**Request:**
Copy out every line of the data below without changing a single character.

Begin

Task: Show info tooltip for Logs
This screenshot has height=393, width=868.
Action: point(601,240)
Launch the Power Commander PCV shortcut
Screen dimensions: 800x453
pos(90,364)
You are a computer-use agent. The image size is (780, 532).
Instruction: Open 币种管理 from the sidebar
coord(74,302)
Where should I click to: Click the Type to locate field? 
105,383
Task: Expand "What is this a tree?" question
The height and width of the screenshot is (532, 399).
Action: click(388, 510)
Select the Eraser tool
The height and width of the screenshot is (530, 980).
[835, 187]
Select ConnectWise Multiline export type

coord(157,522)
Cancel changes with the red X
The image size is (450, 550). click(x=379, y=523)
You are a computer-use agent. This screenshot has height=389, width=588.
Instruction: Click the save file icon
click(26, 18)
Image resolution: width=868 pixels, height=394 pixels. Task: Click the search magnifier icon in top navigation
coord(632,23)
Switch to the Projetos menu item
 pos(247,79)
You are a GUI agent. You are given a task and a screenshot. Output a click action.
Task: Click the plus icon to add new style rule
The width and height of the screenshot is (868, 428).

End

**Problem solution:**
Task: Show info tooltip for Logs
This screenshot has height=393, width=868.
Action: point(601,240)
Launch the Power Commander PCV shortcut
Screen dimensions: 800x453
pos(90,364)
You are a computer-use agent. The image size is (780, 532).
Instruction: Open 币种管理 from the sidebar
coord(74,302)
Where should I click to: Click the Type to locate field? 
105,383
Task: Expand "What is this a tree?" question
The height and width of the screenshot is (532, 399).
Action: click(388, 510)
Select the Eraser tool
The height and width of the screenshot is (530, 980).
[835, 187]
Select ConnectWise Multiline export type

coord(157,522)
Cancel changes with the red X
The image size is (450, 550). click(x=379, y=523)
You are a computer-use agent. This screenshot has height=389, width=588.
Instruction: Click the save file icon
click(26, 18)
Image resolution: width=868 pixels, height=394 pixels. Task: Click the search magnifier icon in top navigation
coord(632,23)
Switch to the Projetos menu item
 pos(247,79)
You are a GUI agent. You are given a task and a screenshot. Output a click action.
Task: Click the plus icon to add new style rule
The width and height of the screenshot is (868, 428).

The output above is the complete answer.